*Document section*.
This material periodically generates bursts of radiation, including X-rays. As the X-rays travel outward they encounter clouds of gas and dust in between V404 Cygni and Earth and are scattered at various angles. NASA’s Chandra X-ray Observatory and Neil Gehrels Swift Observatory have imaged the X-ray light echoes around V404 Cygni. Because astronomers know exactly how fast light travels and have determined an accurate distance to this system, they can calculate when these eruptions occurred. This data, plus other information, helps astronomers learn more about the dust clouds, including their composition and distances.

*Records*.
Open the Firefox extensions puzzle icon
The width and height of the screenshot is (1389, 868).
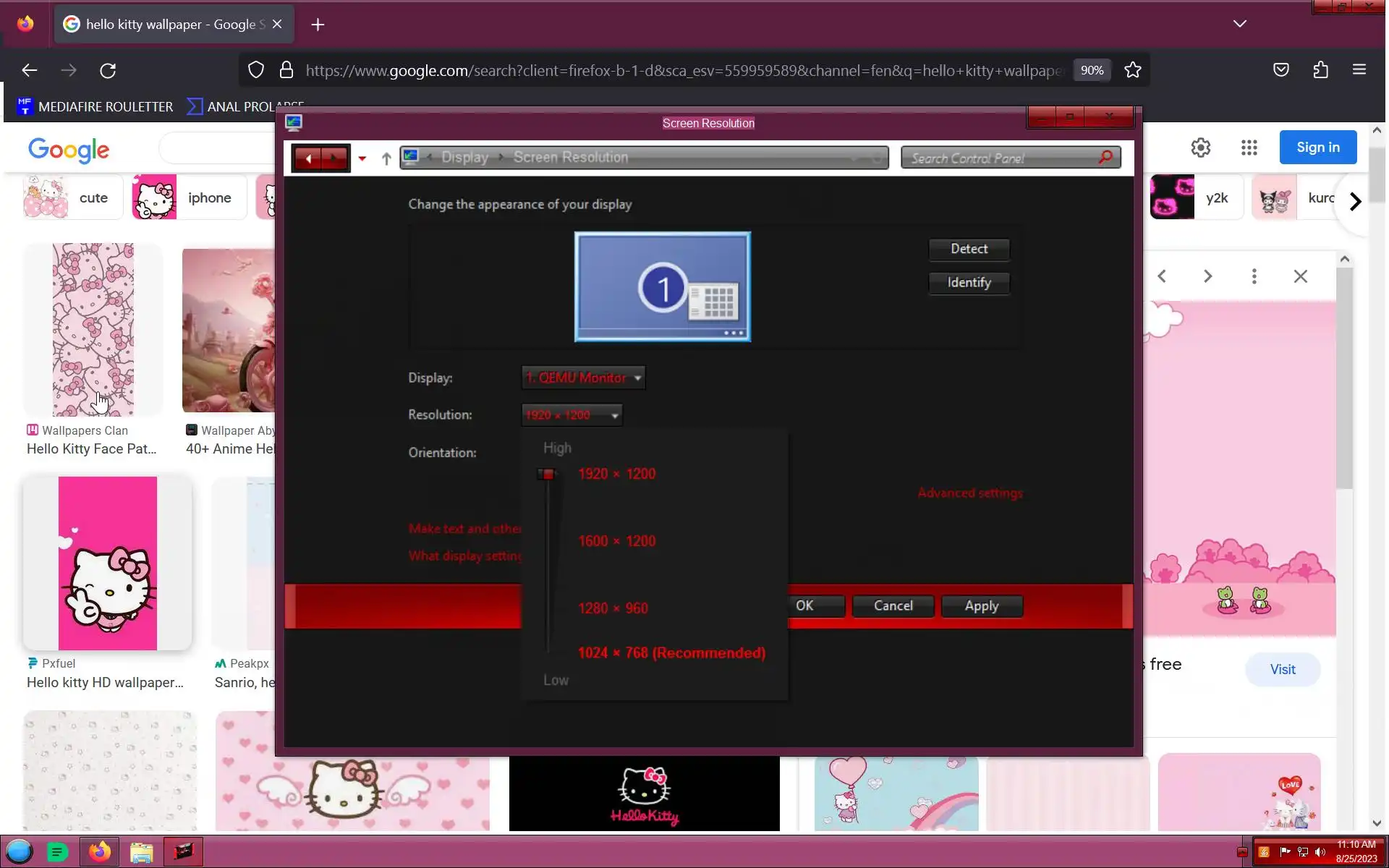tap(1320, 70)
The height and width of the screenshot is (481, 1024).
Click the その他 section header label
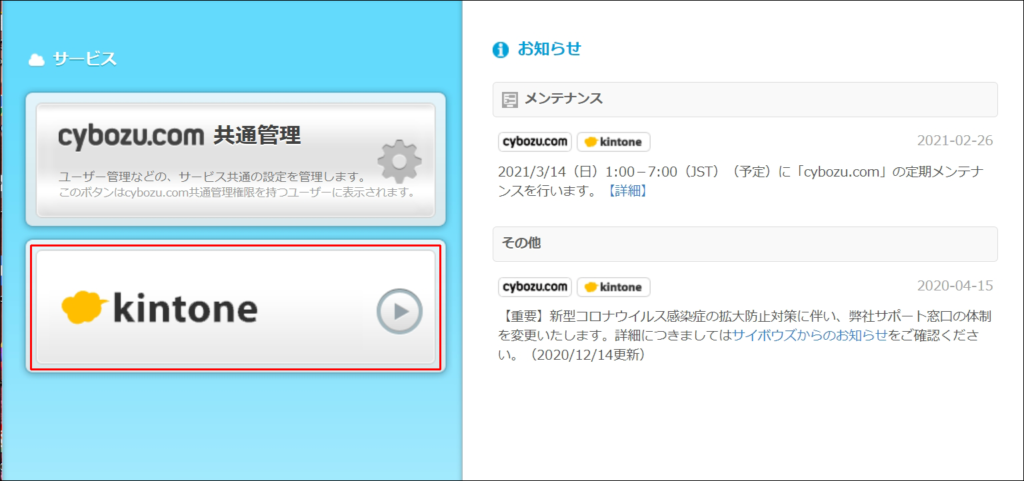(521, 243)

*Short task*.
Extract the stretch of the V404 Cygni passage from "This material periodically" through "composition and distances.", word for word. The rows have no connection to the passage on V404 Cygni.

*Task response*.
This material periodically generates bursts of radiation, including X-rays. As the X-rays travel outward they encounter clouds of gas and dust in between V404 Cygni and Earth and are scattered at various angles. NASA’s Chandra X-ray Observatory and Neil Gehrels Swift Observatory have imaged the X-ray light echoes around V404 Cygni. Because astronomers know exactly how fast light travels and have determined an accurate distance to this system, they can calculate when these eruptions occurred. This data, plus other information, helps astronomers learn more about the dust clouds, including their composition and distances.